After the text data is cleaned of impurities, it is ready for tokenization, lemmatization, and stemming.<br>
Here, however, we will token a raw text directly for the sake of illustration.

### Tokenization
Tokenization is the process of splitting paragraphs into sentences or sentences into individual words


#### Sentence Tokenization

In [53]:
import nltk
nltk.download("popular", quiet = True)

True

In [54]:
import os
import pandas as pd

path_to_file_1 = "../data/example_text.txt"
with open(path_to_file_1) as f:
    raw_text_1 = f.read()        # reads all the contents into a single string
                             # can read one line at a time and treat each line as separate using readlines() 

# Read Reviews       
def build_data_frame(path):
    rows = []
    index = []
    review_count = 0
    
    all_files = os.listdir(path)#os.walk(path)
    
    for filename in all_files:
        
        with open(path+filename) as f:
            raw_text = f.read()
            rows.append(raw_text)
        index.append(filename)
        review_count += 1
        
        # We will use only 300 review for simplicity for now.
        if review_count == 300:
            break
    

    data_frame = pd.DataFrame(rows, index=index)
    return data_frame

        
path_to_files_2 = "../data/imdb/train/unsup/"

reviews = build_data_frame(path_to_files_2)

In [55]:
# tokenize sentences

# Method 1
from nltk.tokenize import sent_tokenize

sentences = sent_tokenize(reviews.iloc[0,0])
sentences

['I admit, the great majority of films released before say 1933 are just not for me.',
 'Of the dozen or so "major" silents I have viewed, one I loved (The Crowd), and two were very good (The Last Command and City Lights, that latter Chaplin circa 1931).<br /><br />So I was apprehensive about this one, and humor is often difficult to appreciate (uh, enjoy) decades later.',
 'I did like the lead actors, but thought little of the film.<br /><br />One intriguing sequence.',
 'Early on, the guys are supposed to get "de-loused" and for about three minutes, fully dressed, do some schtick.',
 'In the background, perhaps three dozen men pass by, all naked, white and black (WWI ?',
 '), and for most, their butts, part or full backside, are shown.',
 'Was this an early variation of beefcake courtesy of Howard Hughes?']

In [56]:
# Method 2
import nltk.data
tokenizer = nltk.data.load("tokenizers/punkt/english.pickle")
sentences = tokenizer.tokenize(reviews.iloc[0,0])
sentences

['I admit, the great majority of films released before say 1933 are just not for me.',
 'Of the dozen or so "major" silents I have viewed, one I loved (The Crowd), and two were very good (The Last Command and City Lights, that latter Chaplin circa 1931).<br /><br />So I was apprehensive about this one, and humor is often difficult to appreciate (uh, enjoy) decades later.',
 'I did like the lead actors, but thought little of the film.<br /><br />One intriguing sequence.',
 'Early on, the guys are supposed to get "de-loused" and for about three minutes, fully dressed, do some schtick.',
 'In the background, perhaps three dozen men pass by, all naked, white and black (WWI ?',
 '), and for most, their butts, part or full backside, are shown.',
 'Was this an early variation of beefcake courtesy of Howard Hughes?']

#### Word Tokenization

In [57]:
sample_text = "Dancing is what I do.
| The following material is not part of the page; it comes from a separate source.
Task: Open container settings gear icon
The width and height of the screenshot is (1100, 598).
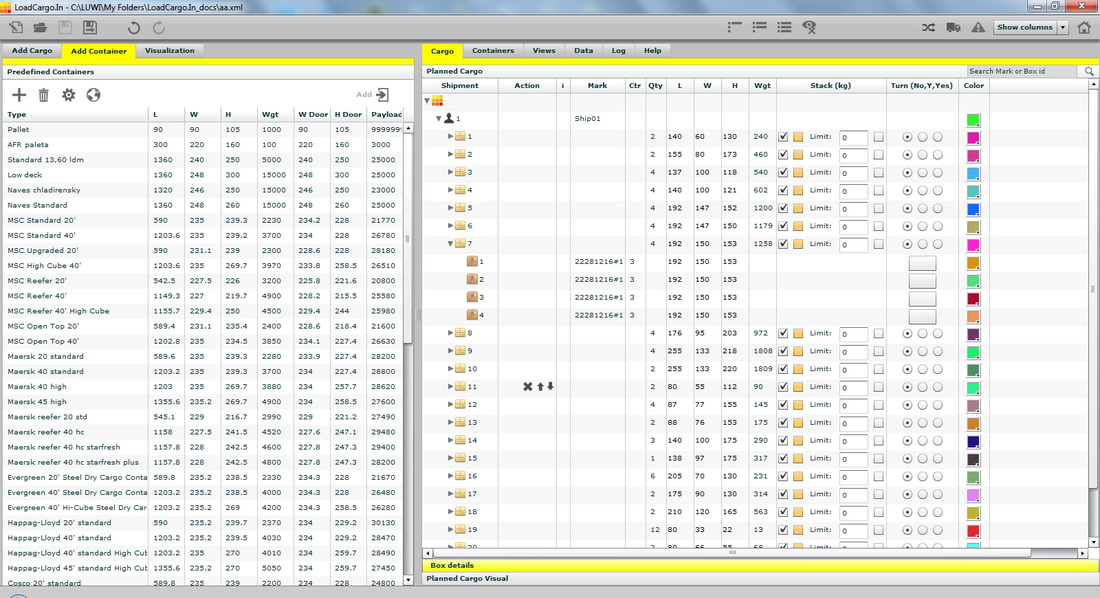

I came riding on a bike. He eats pasta."

# Method 1
from nltk.tokenize import word_tokenize
words = word_tokenize(sample_text)
words

['Dancing',
 'is',
 'what',
 'I',
 'do',
 '.',
 'I',
 'came',
 'riding',
 'on',
 'a',
 'bike',
 '.',
 'He',
 'eats',
 'pasta',
 '.']

In [58]:
# Method 2
from nltk.tokenize import TreebankWordTokenizer
tokenizer_obj = TreebankWordTokenizer()

words = tokenizer_obj.tokenize(sample_text)
words

['Dancing',
 'is',
 'what',
 'I',
 'do.',
 'I',
 'came',
 'riding',
 'on',
 'a',
 'bike.',
 'He',
 'eats',
 'pasta',
 '.']

Both the methods above show that if apostrophes are not handled before passing to the nltk tokenizer, we get undesired results.<br>
nltk offers another tokenizer that can use regular expression matching to avoid such undesired results.

In [59]:
# Method 1
from nltk.tokenize import regexp_tokenize
words = regexp_tokenize(sample_text, "[\w']+")
words

['Dancing',
 'is',
 'what',
 'I',
 'do',
 'I',
 'came',
 'riding',
 'on',
 'a',
 'bike',
 'He',
 'eats',
 'pasta']

In [60]:
# Method 2
from nltk.tokenize import RegexpTokenizer
tokenizer = RegexpTokenizer("[\w']+")
words = tokenizer.tokenize(sample_text)
words

['Dancing',
 'is',
 'what',
 'I',
 'do',
 'I',
 'came',
 'riding',
 'on',
 'a',
 'bike',
 'He',
 'eats',
 'pasta']

### Stemming
In language, the same word can have different forms depending upon its usage. For example, eat  has different forms such as ate, eaten, eating, and eats. Because of these different form, there is redundancy in thr corpus. We could mean the same thing with the use of different forms. For example, I rode from school to my house. VS I came riding from school to my house. It is obvious that "rode" and "riding" were conveying the same information. We want to remove this redundancy from the data and this process is called stemming. Stemming literally means "to remove stems from a fruit/ vegetable".<br><br>
Typically, a stemmer only truncates a word from the end.<br>
nltk library has multiple stemmer available: PorterStemmer, LancasterStemmer, RegexpStemmer, SnowballStemmer<br>
PorterStemmer is the least aggressive among all the  nltk stemmer. LancasterStemmer is very aggressive. RegexpStemmer allows us to pass a regular expression to stem. 

In [61]:
from nltk.stem import PorterStemmer

pstemmer = PorterStemmer()
stemmed_words = [pstemmer.stem(word) for word in words]
stemmed_words

['danc',
 'is',
 'what',
 'I',
 'do',
 'I',
 'came',
 'ride',
 'on',
 'a',
 'bike',
 'He',
 'eat',
 'pasta']

In [62]:
from nltk.stem import LancasterStemmer

lstemmer = LancasterStemmer()
stemmed_words = [lstemmer.stem(word) for word in words]
stemmed_words

['dant',
 'is',
 'what',
 'i',
 'do',
 'i',
 'cam',
 'rid',
 'on',
 'a',
 'bik',
 'he',
 'eat',
 'past']

While stemming appears to give us the root word (called lemma), it can lead to wrong lemmas because most of the times it is only truncating the word without any linguistic analysis/ consideration. For example, stemming "caring" using a RegexStemmer to  filter "ing" gives us "Car" which has an entirely different meaning than the actual lemma "care". Hence, instead of stemming, we should resort to lemmatization.

### Lemmatization
Lemma : "run" is lemma for "running". "ride" is lemma for "rides" or "riding".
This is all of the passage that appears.